Text shown:
▼▼▼
Looking through my blog is depressing. Tbf so are the events taking place in this fuck ass country. I've been meaning to make another bug blog to lighten things up but I keep forgetting. Got lots of images that I took forever ago just waiting to be uploaded and used but I just have not gotten around to it.
I finally got one of the baby dreams that Tina has been. In it, one of us were pregnant and I was filling up a small locker with baby toys and other stuff for them to use as they grew up. When I woke up from it I felt a level of dissapointment that I haven't felt before. I've been in a depressive rut since then. Everything else going on in the country hasn't been helping, in fact those events alone makes me not want to have a kid. I don't want them have to experience life as it is rn. It would be selfish to force a being into this existence. All that says nothing about me and Tina's lack of ability to conceive one and handle the finances involved.
Me and Tina tried to talk to some friends to distract us but their lack of aknowledgement of what took place in Minnesota the other day had us feeling pretty fucked up. We ended up quietly leaving the call, then cried for awhile while listening to moody music. I love her so much. She doesn't deserve to feel the way that she has been.
To lighten the mood up a bit, someone sent me an email that reads as follows. "I am a Tennage designer I need this job for earning ,I am even under my parents permission" Sorry to dissapoint you, I only have $4 in my bank account. Also I don't remember making a job listing. Thanks for giving me a laugh tho, it was much needed.
▲▲▲
Stated exercise a: Quote the blog post between "Me and Tina tried" and "was much needed.", inclusive.

Recorded information:
▼▼▼
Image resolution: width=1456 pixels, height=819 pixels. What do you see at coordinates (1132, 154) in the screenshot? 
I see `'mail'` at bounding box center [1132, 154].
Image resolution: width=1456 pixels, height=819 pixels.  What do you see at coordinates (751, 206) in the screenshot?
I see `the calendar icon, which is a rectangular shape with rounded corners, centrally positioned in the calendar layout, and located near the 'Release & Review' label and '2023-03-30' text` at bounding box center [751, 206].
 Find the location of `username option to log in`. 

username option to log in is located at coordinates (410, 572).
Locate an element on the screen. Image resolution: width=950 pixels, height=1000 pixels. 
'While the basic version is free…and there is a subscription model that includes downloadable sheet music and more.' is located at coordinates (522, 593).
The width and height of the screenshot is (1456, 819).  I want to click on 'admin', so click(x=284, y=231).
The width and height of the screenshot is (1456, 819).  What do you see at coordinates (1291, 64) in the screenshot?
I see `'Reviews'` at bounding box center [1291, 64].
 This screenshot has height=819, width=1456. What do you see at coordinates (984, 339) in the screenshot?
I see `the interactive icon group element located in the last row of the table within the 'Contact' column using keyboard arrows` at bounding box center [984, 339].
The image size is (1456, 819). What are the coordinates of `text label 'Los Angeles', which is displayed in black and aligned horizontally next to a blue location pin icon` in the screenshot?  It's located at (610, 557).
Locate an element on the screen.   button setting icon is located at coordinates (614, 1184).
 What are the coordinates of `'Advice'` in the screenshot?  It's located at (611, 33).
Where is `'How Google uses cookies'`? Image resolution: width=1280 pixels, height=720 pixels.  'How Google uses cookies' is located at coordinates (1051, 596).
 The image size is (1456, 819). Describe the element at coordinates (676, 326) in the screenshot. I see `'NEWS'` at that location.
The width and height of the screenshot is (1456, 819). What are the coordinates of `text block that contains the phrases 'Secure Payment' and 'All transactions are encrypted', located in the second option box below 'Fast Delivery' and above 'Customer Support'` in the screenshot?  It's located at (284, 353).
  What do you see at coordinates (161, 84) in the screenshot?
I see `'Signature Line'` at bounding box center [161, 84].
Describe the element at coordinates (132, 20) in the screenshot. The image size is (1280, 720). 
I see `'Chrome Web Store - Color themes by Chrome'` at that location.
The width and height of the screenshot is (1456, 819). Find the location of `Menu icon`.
▲▲▲
Stated exercise b: Convert the rows between the one holding "coordinates (614, 1184)." and the last row, inclusive, into a Markdown table with the columns Number and Line, leaving out any blank lines.

Final answer a:
Me and Tina tried to talk to some friends to distract us but their lack of aknowledgement of what took place in Minnesota the other day had us feeling pretty fucked up. We ended up quietly leaving the call, then cried for awhile while listening to moody music. I love her so much. She doesn't deserve to feel the way that she has been.
To lighten the mood up a bit, someone sent me an email that reads as follows. "I am a Tennage designer I need this job for earning ,I am even under my parents permission" Sorry to dissapoint you, I only have $4 in my bank account. Also I don't remember making a job listing. Thanks for giving me a laugh tho, it was much needed.

Final answer b:
| Number | Line |
|---|---|
| 1 | Locate an element on the screen.   button setting icon is located at coordinates (614, 1184). |
| 2 |  What are the coordinates of `'Advice'` in the screenshot?  It's located at (611, 33). |
| 3 | Where is `'How Google uses cookies'`? Image resolution: width=1280 pixels, height=720 pixels.  'How Google uses cookies' is located at coordinates (1051, 596). |
| 4 |  The image size is (1456, 819). Describe the element at coordinates (676, 326) in the screenshot. I see `'NEWS'` at that location. |
| 5 | The width and height of the screenshot is (1456, 819). What are the coordinates of `text block that contains the phrases 'Secure Payment' and 'All transactions are encrypted', located in the second option box below 'Fast Delivery' and above 'Customer Support'` in the screenshot?  It's located at (284, 353). |
| 6 |   What do you see at coordinates (161, 84) in the screenshot? |
| 7 | I see `'Signature Line'` at bounding box center [161, 84]. |
| 8 | Describe the element at coordinates (132, 20) in the screenshot. The image size is (1280, 720).  |
| 9 | I see `'Chrome Web Store - Color themes by Chrome'` at that location. |
| 10 | The width and height of the screenshot is (1456, 819). Find the location of `Menu icon`. |